Esse tipo de ação, a grilagem de terras, gerou uma pressão intensa sobre a população indígena e sobre os posseiros territorializados em todo o estado, indicando, antecipadamente, um prenúncio do que seria a colonização oficial a partir da década de 1970. As populações

indígenas sofreram diretamente o peso do avanço sobre as terras do estado rondoniense. Durante a elaboração do relatório da CPI da terra, em 2002, foram levantados alguns dos crimes praticados contra as sociedades indígenas por grileiros de terra. Foi representativo, nesse contexto, o ataque contra os índios Cinta-Larga no Parque Indígena do Aripuanã.

Um caso histórico foi protagonizado pela firma de borracha Arruda e Cia. A área ao longo do Parque Aripuanã era o habitat tradicional dos Cinta-Larga. Esses índios, em 1963, foram literalmente massacrados pelos funcionários da Cia. O incidente ficou conhecido como o massacre do Paralelo Onze. Um avião foi alugado para atacar as aldeias dos índios. Foram jogados pacotes de açúcar nos pátios e em seguida o avião deu vários rasantes dinamitando suas casas. Não se sabe exatamente quantos índios morreram. (BRASIL, 2001, p. 410).

Certamente não foi um caso isolado. Etnias inteiras desapareceram durante a década de 1960. Os índios Jaru, por exemplo, que habitavam a região central do estado, vivendo no vale do rio Machado, foram completamente exterminados pelo avanço da apropriação de terras, não havendo notícia de sobreviventes desse grupo (LEONEL, 1995). Conforme avançava a grilagem de terras, outras etnias foram empurradas para as regiões localizadas mais a oeste no estado, tendo que reconstruir constantemente seus territórios.

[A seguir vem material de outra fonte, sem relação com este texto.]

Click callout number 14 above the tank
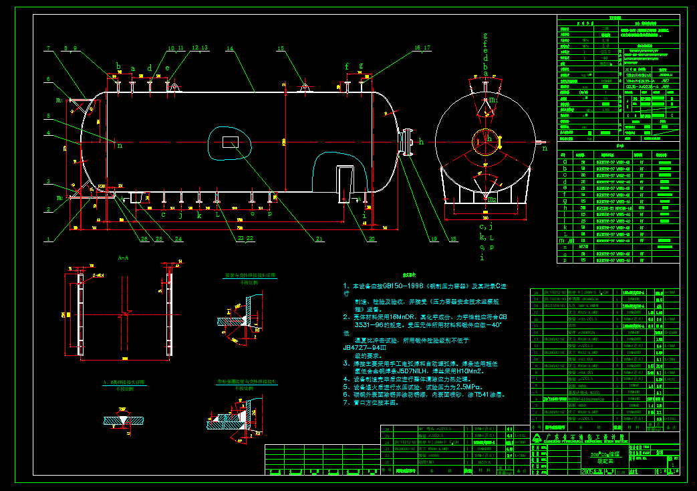click(x=229, y=49)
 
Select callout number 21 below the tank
click(x=319, y=239)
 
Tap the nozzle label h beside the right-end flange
click(x=421, y=141)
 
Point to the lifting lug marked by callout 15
click(x=305, y=88)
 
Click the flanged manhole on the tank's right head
click(x=405, y=142)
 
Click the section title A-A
click(x=123, y=257)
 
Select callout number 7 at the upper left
click(x=49, y=48)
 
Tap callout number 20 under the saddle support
click(x=372, y=239)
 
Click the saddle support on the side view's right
click(x=347, y=183)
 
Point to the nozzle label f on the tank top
click(x=347, y=66)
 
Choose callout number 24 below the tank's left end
click(x=178, y=239)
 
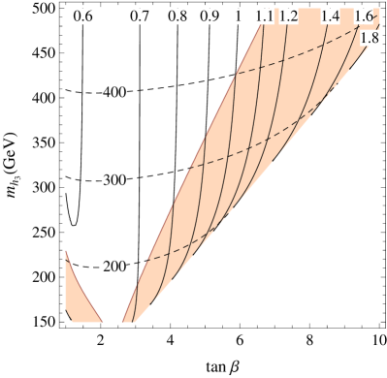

O mesmo ocorreu com posseiros, seringueiros que ainda viviam nas matas, entre vários outros grupos sociais amazônicos. Portanto, quando se iniciou, em 1970, a colonização dirigida no estado, o processo de apropriação privada das terras do território e os conflitos já haviam sido deflagrados. Assim, resumidamente, o substrato encontrado pelos militares em Rondônia em nada fazia jus ao que imaginavam, ou seja, um espaço vazio a ser ocupado produtivamente pela colonização. As terras do território rondoniense já acumulavam várias camadas, onde estavam sepultados índios, seringueiros, quilombolas, garimpeiros, posseiros, entre vários outros, que já viviam nesse espaço ou avançaram em busca de um espaço para se viver. É certo, porém, que os militares conseguiram deixar o quadro ainda mais violento e excludente, como veremos seqüencialmente.